Yesterday, the National Trust for Historic Preservation released its list of the eleven most endangered historic places in the country. The Trust chooses places for the list that are at risk of destruction or irreversible damage. The threats the historic sites face range from climate change to neglect and the prospect of being sold for development.
This year the list includes two places in the Mid-Atlantic region. Willert Park Court in Buffalo, New York was the state’s first housing project intended specifically for African Americans. The site is a unique example of early Modernist architecture that includes bas-reliefs depicting everyday life in the community. The Buffalo Municipal Housing Authority plans to demolish Willert Park Court and replace it with new housing.

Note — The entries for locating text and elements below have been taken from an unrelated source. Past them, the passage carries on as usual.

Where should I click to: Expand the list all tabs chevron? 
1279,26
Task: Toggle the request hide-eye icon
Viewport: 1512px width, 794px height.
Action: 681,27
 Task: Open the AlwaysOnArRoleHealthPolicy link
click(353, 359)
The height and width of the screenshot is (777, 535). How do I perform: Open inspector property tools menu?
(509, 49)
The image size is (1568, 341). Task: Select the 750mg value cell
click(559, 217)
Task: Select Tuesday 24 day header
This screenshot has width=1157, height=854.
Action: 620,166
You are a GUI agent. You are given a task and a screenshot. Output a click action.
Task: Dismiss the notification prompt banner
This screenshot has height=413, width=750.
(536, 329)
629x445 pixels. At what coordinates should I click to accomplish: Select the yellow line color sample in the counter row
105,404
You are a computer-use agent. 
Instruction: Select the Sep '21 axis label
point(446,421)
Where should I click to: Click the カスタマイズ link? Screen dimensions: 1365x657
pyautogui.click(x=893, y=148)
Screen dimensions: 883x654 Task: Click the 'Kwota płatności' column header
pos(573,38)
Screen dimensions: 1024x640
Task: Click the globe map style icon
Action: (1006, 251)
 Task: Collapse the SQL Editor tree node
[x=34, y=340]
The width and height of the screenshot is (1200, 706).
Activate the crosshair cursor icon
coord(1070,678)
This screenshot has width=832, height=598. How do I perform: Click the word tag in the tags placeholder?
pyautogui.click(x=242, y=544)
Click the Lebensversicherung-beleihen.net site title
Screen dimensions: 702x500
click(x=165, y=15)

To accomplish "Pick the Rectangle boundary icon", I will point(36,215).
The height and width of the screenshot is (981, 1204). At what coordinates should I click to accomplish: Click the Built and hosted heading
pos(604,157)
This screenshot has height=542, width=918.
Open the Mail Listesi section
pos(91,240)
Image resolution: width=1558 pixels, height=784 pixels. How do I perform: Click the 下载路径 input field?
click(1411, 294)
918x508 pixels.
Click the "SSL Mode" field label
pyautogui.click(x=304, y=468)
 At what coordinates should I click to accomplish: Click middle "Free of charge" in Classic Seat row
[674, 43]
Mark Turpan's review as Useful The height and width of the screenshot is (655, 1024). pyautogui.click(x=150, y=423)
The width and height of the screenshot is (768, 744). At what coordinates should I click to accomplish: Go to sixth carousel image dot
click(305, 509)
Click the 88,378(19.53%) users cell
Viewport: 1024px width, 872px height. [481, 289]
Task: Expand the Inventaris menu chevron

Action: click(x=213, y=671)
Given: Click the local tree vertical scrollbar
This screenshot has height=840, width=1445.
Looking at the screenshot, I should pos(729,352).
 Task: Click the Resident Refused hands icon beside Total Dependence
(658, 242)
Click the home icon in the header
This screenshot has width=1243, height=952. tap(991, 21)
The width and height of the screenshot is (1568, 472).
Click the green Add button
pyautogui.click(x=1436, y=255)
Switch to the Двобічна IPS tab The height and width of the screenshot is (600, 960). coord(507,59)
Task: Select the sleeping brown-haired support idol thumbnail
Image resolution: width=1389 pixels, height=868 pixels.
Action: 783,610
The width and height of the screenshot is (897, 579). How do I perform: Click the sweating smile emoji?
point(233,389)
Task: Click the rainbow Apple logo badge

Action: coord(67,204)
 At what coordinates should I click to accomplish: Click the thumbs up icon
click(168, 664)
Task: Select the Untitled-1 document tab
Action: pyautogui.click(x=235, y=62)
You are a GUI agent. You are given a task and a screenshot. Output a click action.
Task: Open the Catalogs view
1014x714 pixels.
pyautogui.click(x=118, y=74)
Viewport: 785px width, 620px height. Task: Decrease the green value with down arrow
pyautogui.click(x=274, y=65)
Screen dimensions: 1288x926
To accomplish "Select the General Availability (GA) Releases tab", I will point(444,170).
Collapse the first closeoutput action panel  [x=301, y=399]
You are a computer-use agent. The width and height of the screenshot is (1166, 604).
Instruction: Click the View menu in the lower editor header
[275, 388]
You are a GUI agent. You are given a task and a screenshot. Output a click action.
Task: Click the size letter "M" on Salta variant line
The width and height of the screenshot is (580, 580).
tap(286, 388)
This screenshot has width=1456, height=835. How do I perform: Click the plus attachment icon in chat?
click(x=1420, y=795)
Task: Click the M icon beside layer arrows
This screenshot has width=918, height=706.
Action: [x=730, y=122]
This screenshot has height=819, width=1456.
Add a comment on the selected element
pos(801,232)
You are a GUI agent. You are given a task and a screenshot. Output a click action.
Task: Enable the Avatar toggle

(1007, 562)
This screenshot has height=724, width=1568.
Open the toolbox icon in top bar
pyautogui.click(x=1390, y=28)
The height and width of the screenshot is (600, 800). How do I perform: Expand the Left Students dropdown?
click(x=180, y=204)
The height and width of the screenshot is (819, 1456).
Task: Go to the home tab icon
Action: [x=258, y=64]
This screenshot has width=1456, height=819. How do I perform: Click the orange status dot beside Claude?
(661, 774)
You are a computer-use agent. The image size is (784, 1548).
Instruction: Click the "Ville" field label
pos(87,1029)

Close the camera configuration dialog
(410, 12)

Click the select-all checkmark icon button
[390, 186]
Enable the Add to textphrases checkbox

The second Mid-Atlantic site is one of the most well-known historic places in the country- the National Mall Tidal Basin in Washington D.C. Home to many of the country’s most recognizable monuments and iconic cherry blossom trees, the National Mall is threatened by rising sea levels that make the Tidal Basin unstable, flood surrounding sidewalks, and endanger the roots of the cherry blossoms. The National Trust estimates that $500 million is needed to protect the Mall. Together with the National Park Service and the Trust for the National Mall, the Trust has launched the “Save the Tidal Basin” campaign.
Despite these threats, prospects for these sites look good. The National Trust has been releasing its list of the eleven most endangered places in the country for 32 years. Over this time period, 300 sites have been listed and only five percent of those listed have been lost.